*** Source material Section Begins ***
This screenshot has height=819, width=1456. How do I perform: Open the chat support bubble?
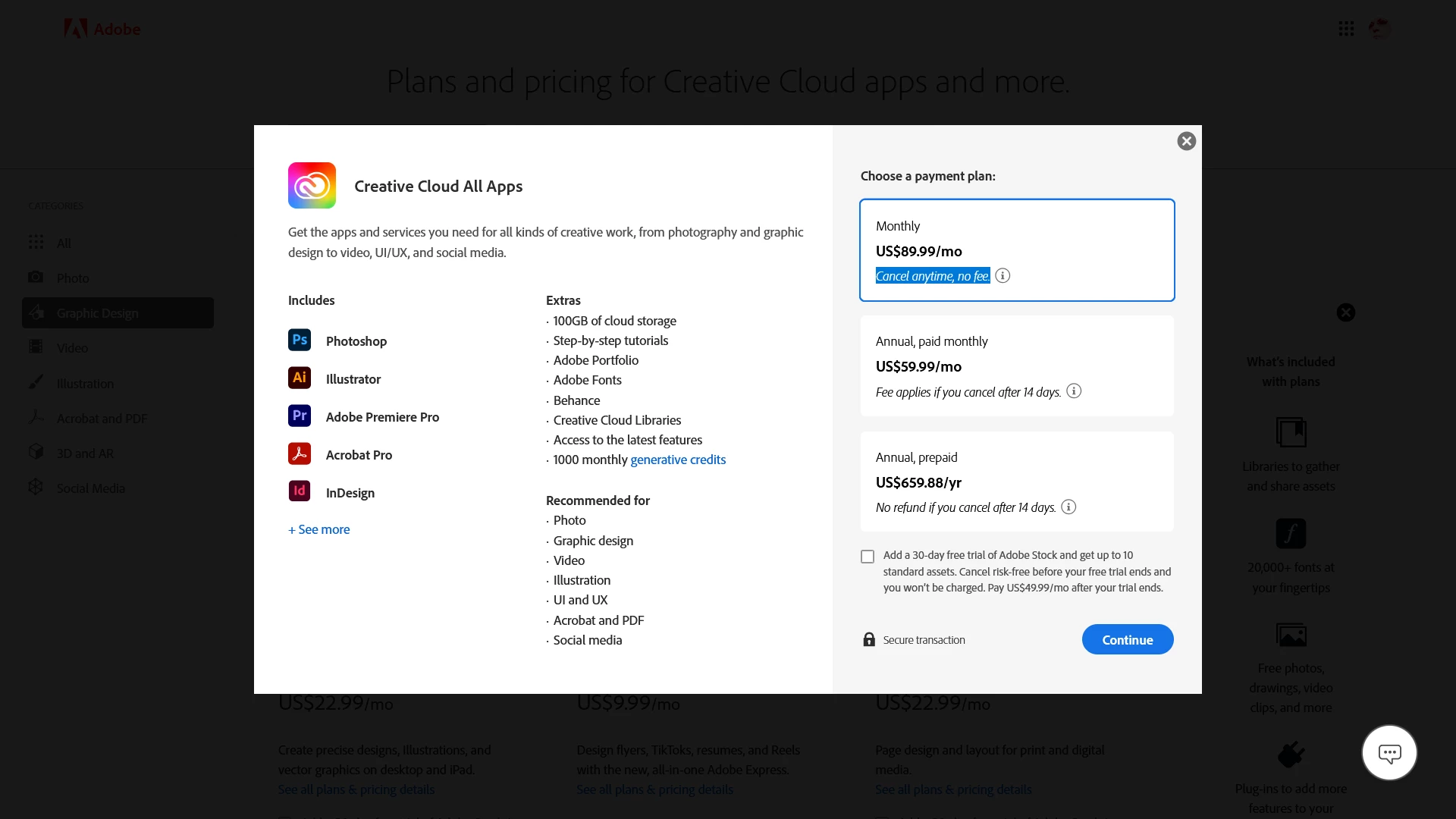(1389, 753)
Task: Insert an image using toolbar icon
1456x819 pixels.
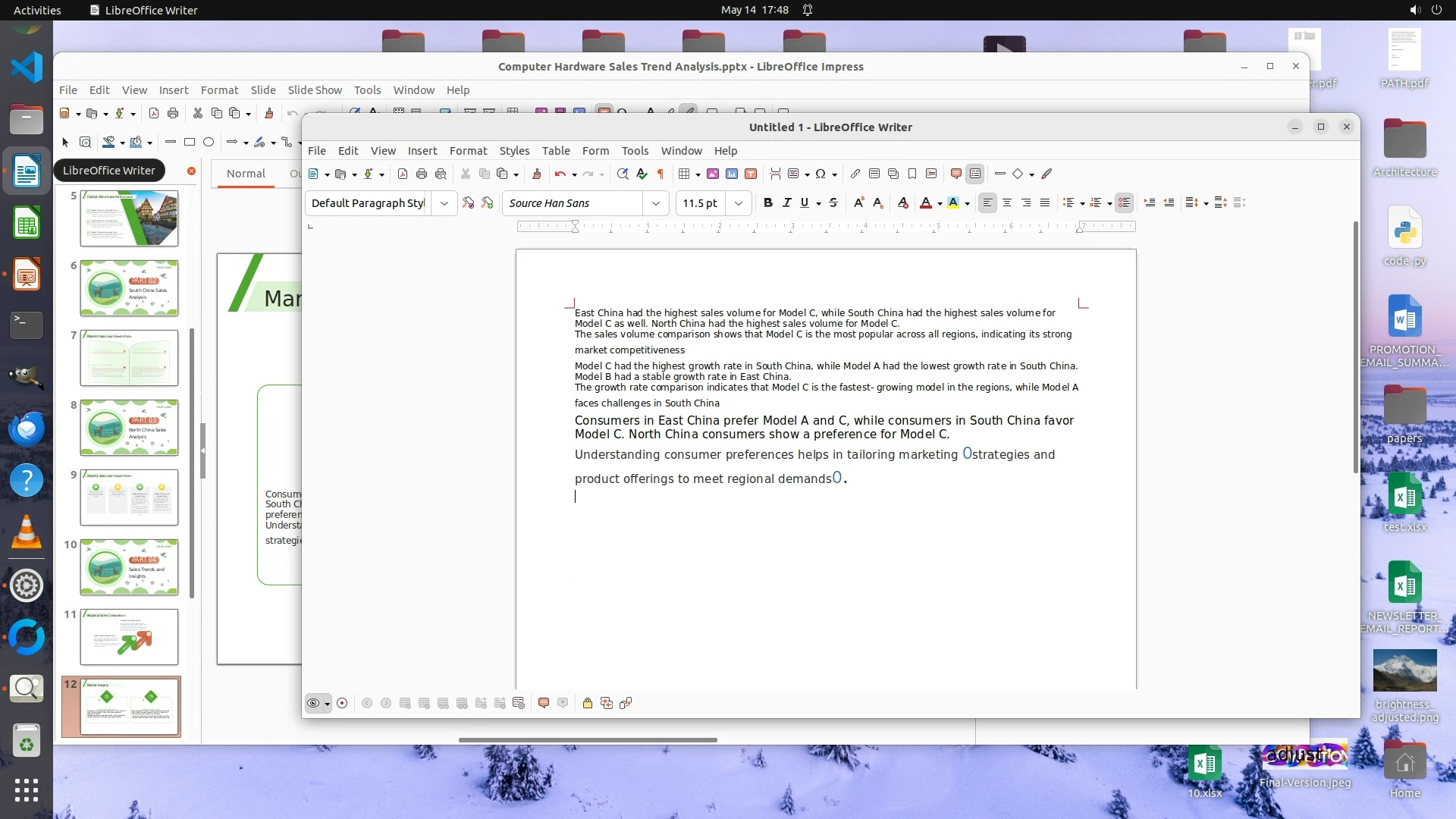Action: coord(713,174)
*** Source material Section Ends ***
> _Work to complete_: Before printing anything, remove the pictures; then print all the records exactly.

> _Solution to this exercise_:
This screenshot has height=819, width=1456. How do I perform: Open the chat support bubble?
(1389, 753)
Task: Insert an image using toolbar icon
1456x819 pixels.
Action: coord(713,174)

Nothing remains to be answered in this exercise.